• TASK GOAL:
Present the lines as a Markdown table with two columns, No. and Text. Start with the line containing "Select the 250 ct value" and go through the line containing "tap(95, 731)". Number each row and leave out any blank lines.
= = = =
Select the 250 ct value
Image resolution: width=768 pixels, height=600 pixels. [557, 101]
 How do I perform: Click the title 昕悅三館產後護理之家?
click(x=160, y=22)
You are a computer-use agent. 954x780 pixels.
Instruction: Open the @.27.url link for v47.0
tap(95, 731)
= = = =
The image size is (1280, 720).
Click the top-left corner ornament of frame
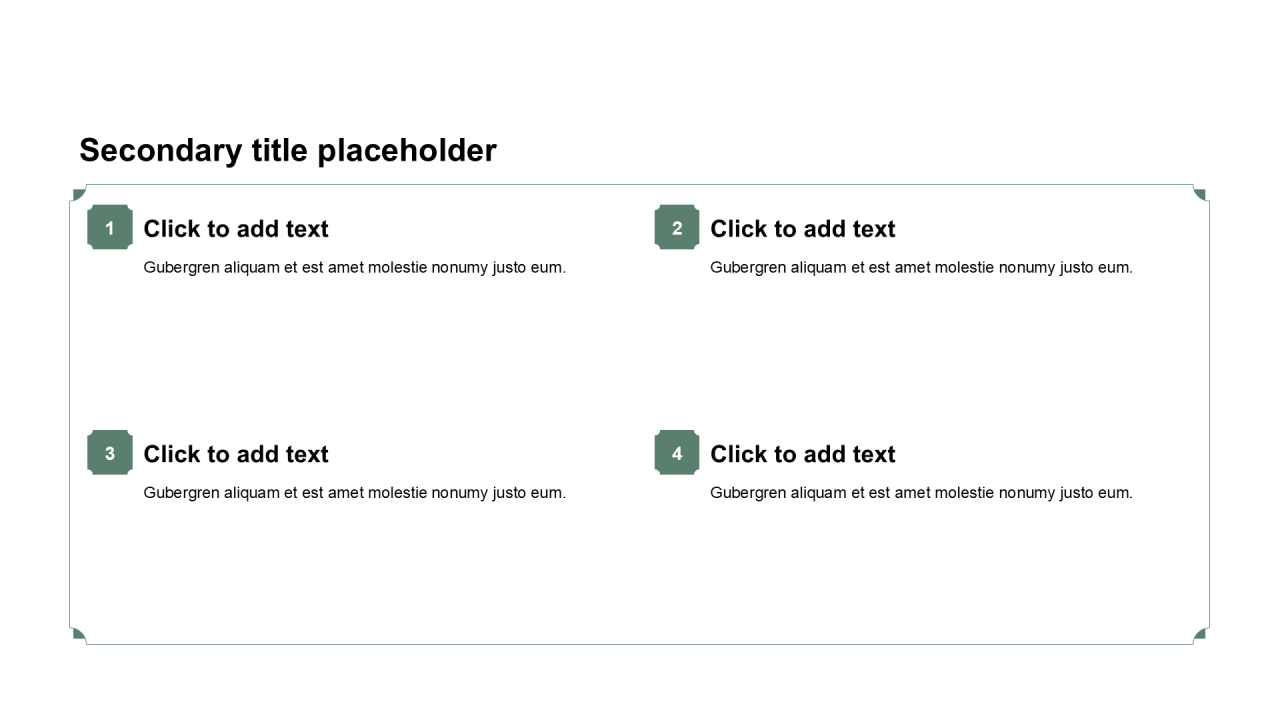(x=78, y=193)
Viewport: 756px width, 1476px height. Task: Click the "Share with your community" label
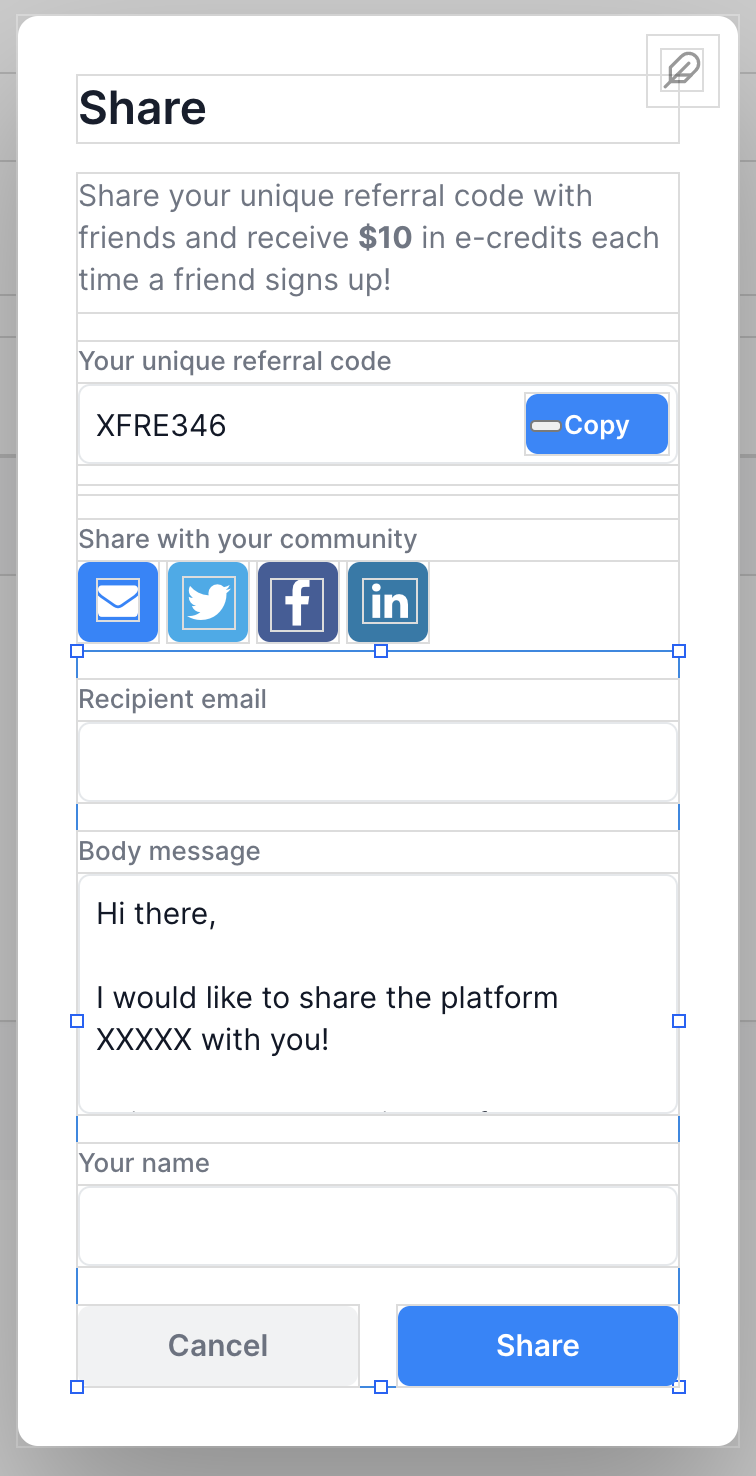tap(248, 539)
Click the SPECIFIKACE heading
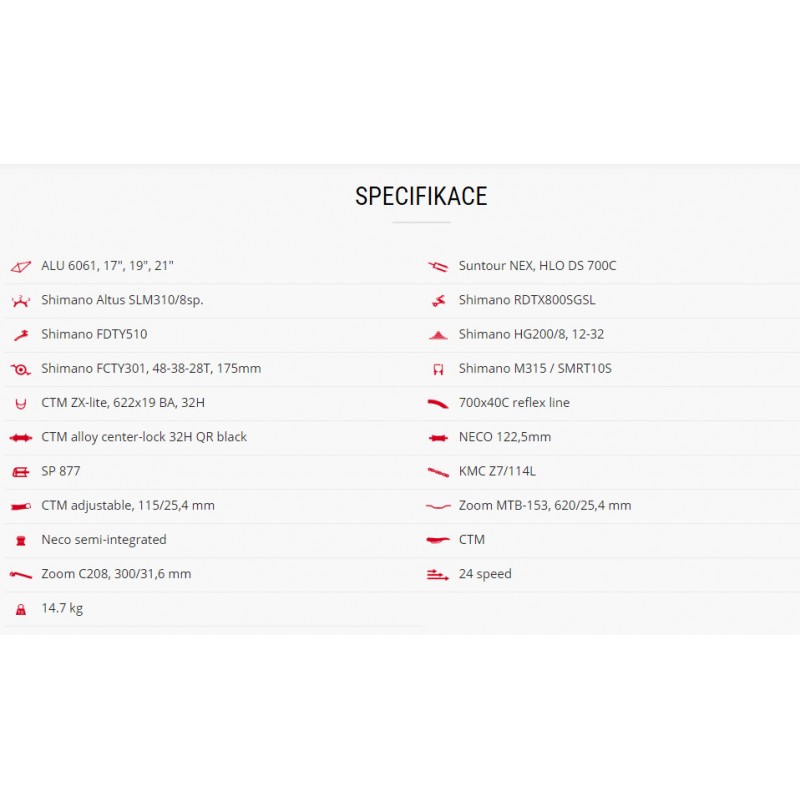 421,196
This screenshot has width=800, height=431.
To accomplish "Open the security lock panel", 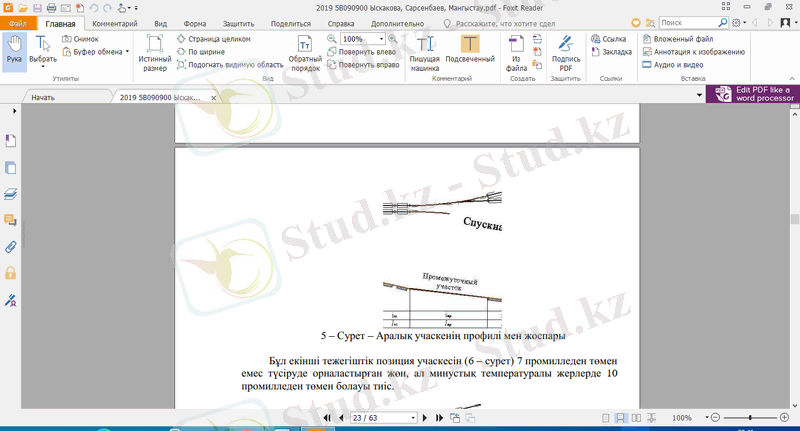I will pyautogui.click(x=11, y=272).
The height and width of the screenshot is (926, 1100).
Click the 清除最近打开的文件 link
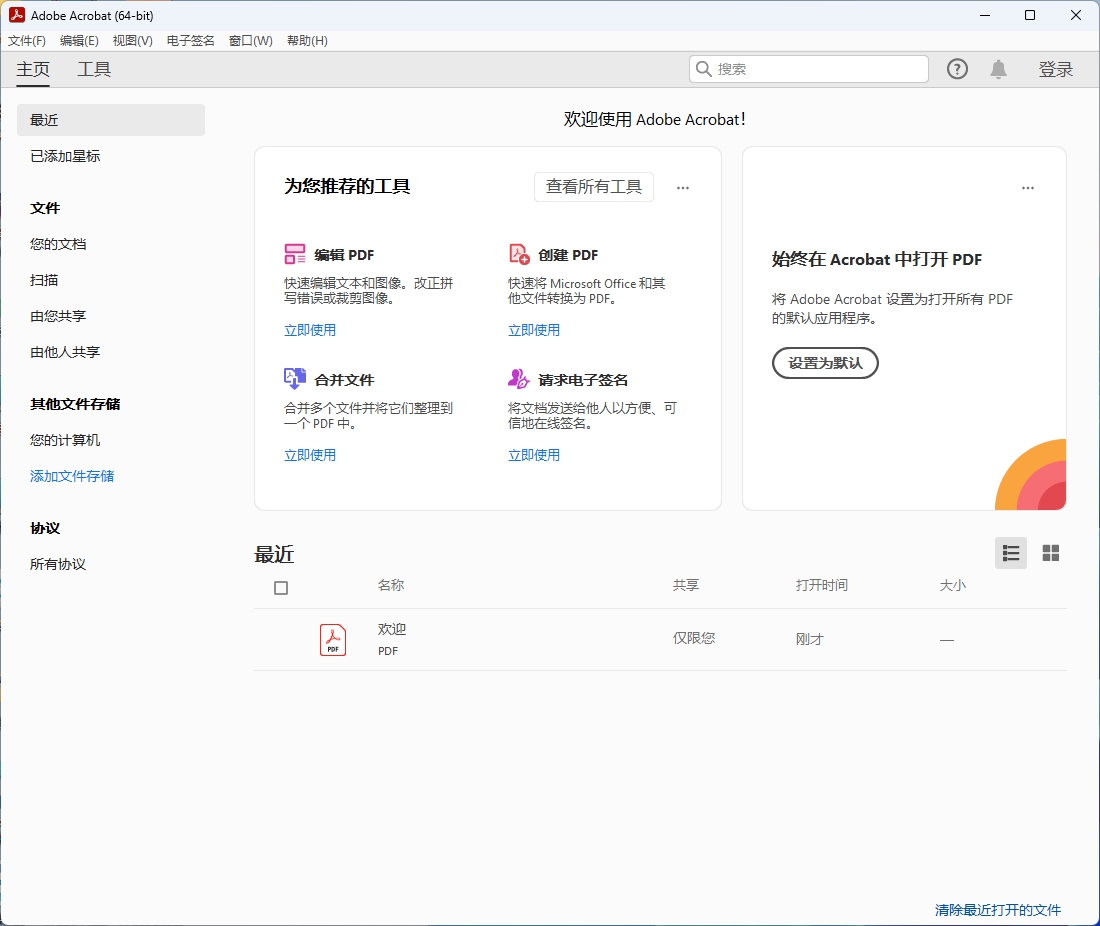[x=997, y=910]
= = = =
• ANSWER TO THE TASK:
| No. | Text |
|---|---|
| 1 | Select the 250 ct value |
| 2 | Image resolution: width=768 pixels, height=600 pixels. [557, 101] |
| 3 |  How do I perform: Click the title 昕悅三館產後護理之家? |
| 4 | click(x=160, y=22) |
| 5 | You are a computer-use agent. 954x780 pixels. |
| 6 | Instruction: Open the @.27.url link for v47.0 |
| 7 | tap(95, 731) |